Background Eph-ephrin signalling plays important roles in various developmental processes, in the pathogenesis of cancer, stem cell differentiation and inflammation including regulation in T and B cell function. However, the role in acute inflammation associated with acute bacterial infection (i.e. bacterial peritonitis) is not yet defined. In the present study we have evaluated to the role of Eph-ephrin signalling in the course of acute bacterial peritonitis.
Methods Animals were divided in two groups: (1) control animals were administered EphA4-Fc-ΔLBD (ligand binding domain deleted) protein, which does not activate ephrin receptors, 18 hours prior to infection, and, (2) experimental animals received EphA4-Fc antibody (1mg/kg/ip) which blocks EphA-ephrinA signalling. Animals were subject to acute bacterial peritonitis by injecting enterobacteria (106 LogCFU) (isolated and cultured overnight) intraperitoneally. Mice were sacrificed at time 2 and 6 hours post-infection and neutrophil infiltration, bacterial load and various pro-inflammatory cytokines were measured in peritoneal lavage fluid (PLF) by using flow cytometer and ELISA respectively.

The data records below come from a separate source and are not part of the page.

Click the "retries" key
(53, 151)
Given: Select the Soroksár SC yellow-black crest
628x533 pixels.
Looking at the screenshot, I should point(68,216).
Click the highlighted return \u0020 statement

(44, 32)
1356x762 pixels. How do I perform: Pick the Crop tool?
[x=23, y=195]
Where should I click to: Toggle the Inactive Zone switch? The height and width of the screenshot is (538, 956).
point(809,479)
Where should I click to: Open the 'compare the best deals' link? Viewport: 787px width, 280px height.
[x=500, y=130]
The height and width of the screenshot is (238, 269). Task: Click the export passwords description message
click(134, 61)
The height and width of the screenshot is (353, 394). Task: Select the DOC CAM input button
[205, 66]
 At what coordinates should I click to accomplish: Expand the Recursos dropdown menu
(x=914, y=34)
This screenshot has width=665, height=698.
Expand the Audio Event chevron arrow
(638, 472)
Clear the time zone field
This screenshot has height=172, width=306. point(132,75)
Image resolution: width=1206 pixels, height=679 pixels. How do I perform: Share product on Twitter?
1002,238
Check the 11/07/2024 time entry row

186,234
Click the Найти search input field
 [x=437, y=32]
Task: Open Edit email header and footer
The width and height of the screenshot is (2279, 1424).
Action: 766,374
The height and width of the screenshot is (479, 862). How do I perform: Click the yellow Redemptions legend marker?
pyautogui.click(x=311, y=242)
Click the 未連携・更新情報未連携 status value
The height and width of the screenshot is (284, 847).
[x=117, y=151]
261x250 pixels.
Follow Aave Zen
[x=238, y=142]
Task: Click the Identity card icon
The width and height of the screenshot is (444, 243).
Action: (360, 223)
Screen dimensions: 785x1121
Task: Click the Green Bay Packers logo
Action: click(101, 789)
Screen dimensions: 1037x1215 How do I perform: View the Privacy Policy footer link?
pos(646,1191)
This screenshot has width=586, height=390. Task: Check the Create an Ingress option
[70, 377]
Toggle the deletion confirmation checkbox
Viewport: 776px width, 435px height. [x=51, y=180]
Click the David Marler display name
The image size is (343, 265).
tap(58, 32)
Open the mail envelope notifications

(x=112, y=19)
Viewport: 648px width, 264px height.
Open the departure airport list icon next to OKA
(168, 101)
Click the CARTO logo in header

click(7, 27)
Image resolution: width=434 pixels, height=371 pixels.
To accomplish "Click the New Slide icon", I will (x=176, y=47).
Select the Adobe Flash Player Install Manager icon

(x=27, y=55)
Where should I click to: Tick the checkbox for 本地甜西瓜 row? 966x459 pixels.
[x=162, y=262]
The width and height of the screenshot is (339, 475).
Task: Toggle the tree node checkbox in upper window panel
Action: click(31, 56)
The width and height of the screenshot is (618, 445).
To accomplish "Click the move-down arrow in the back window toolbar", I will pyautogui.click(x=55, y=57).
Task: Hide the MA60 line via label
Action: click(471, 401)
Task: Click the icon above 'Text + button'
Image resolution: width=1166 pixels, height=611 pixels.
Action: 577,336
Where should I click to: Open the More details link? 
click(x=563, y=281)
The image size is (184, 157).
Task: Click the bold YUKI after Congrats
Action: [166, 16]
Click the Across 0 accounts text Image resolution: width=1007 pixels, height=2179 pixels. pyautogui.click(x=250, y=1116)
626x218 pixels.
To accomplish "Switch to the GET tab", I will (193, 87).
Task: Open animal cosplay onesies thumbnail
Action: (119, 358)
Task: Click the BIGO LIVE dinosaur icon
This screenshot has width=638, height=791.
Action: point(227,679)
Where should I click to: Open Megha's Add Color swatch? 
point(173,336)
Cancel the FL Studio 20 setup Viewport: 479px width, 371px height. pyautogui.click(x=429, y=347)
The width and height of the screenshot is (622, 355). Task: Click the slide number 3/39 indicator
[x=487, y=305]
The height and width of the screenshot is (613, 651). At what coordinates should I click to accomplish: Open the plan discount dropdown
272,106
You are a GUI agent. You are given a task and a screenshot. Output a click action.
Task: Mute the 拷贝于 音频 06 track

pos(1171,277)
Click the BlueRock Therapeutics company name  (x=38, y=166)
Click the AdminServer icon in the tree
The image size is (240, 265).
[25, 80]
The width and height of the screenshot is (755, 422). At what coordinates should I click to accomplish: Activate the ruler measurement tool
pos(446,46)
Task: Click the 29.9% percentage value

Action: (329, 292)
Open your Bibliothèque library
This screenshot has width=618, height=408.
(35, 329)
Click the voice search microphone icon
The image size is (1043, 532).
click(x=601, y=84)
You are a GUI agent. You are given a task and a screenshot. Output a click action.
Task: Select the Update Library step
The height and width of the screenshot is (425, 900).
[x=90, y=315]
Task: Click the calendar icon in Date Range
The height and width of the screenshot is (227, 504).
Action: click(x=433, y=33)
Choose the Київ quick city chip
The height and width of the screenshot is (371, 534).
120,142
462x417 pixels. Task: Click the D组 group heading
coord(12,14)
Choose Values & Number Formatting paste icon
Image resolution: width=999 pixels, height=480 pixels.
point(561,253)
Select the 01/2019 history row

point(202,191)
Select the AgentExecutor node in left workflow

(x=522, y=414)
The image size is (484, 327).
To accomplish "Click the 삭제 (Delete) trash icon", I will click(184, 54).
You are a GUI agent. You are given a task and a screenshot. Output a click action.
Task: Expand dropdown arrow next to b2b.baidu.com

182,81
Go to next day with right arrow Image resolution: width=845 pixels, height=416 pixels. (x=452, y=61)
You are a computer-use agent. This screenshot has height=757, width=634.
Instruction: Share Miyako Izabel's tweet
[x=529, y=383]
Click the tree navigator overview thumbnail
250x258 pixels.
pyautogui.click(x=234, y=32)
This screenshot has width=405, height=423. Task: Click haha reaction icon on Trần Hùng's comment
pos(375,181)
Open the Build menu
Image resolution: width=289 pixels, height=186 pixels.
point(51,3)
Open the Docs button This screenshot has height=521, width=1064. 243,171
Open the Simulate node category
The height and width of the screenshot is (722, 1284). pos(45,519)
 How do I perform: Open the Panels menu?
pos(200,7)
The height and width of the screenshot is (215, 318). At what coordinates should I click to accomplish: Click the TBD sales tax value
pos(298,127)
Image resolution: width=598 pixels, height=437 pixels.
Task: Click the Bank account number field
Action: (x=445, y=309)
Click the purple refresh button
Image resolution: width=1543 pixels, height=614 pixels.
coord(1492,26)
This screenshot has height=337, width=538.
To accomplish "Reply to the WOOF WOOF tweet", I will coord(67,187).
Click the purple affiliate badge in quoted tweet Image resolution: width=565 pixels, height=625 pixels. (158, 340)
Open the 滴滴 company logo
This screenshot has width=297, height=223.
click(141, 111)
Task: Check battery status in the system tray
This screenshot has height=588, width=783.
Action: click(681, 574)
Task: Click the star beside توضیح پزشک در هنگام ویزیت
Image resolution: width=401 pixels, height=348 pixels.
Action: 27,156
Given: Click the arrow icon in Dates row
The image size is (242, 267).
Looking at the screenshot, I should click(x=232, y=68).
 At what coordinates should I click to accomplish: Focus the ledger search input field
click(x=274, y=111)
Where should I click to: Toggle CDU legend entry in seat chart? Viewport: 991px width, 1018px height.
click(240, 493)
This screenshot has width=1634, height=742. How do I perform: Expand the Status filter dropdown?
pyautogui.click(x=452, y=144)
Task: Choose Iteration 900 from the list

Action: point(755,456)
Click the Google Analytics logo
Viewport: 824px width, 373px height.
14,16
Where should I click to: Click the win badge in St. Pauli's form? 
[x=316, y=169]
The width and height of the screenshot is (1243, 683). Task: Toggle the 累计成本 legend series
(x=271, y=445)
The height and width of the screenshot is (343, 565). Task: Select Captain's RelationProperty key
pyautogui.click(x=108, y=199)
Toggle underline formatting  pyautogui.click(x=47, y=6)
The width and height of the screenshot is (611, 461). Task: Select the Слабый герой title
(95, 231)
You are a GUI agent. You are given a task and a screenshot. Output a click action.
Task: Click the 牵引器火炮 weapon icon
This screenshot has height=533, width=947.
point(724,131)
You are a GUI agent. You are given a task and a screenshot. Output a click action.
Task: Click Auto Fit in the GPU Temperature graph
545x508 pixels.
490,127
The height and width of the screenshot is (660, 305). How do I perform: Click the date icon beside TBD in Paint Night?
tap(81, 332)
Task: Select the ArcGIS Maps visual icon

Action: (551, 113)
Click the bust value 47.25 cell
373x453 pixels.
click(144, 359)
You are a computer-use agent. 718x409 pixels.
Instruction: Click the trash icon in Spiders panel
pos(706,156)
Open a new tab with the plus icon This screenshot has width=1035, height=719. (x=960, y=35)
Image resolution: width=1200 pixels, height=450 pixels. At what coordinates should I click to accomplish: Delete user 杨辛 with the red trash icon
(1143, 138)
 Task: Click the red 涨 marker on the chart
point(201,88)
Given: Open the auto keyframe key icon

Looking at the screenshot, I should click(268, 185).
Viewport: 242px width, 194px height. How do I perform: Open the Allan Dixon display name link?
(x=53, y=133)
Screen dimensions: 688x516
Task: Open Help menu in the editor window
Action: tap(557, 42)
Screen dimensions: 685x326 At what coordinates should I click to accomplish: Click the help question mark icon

Results The bacterial count two hour post-infection were significantly (p≤0.05) lower in EphA4-Fc treated group compared to control antibody (EphA4-Fc-ΔLBD) treated animals. This observation was further supported by the finding that EphA4-Fc treated animals exhibited higher degree of neutrophil infiltration as compared to control group. The neutrophil infiltration is controlled by potent pro-inflammatory cytokines (i.e. IL-1β, IL-6 and IL-8) released at site of infection. Our ELISA results showed significantly ((p≤0.001) higher levels of IL-1β and IL-8 in EphA4-Fc treated group as compared to control group. However, IL-6 levels iwere lower in EphA4-Fc treated group.
Conclusion EphA4-Fc antibody pre-treatment in C57BL/6 mice provides protection against bacterial peritonitis by increased clearance of the pathogen through increased neutrophil infiltration at site of infection. Further studies using specific Eph receptor KO mice are required to know the exact mechanism of Eph-ephrin signalling in host pathogen interaction.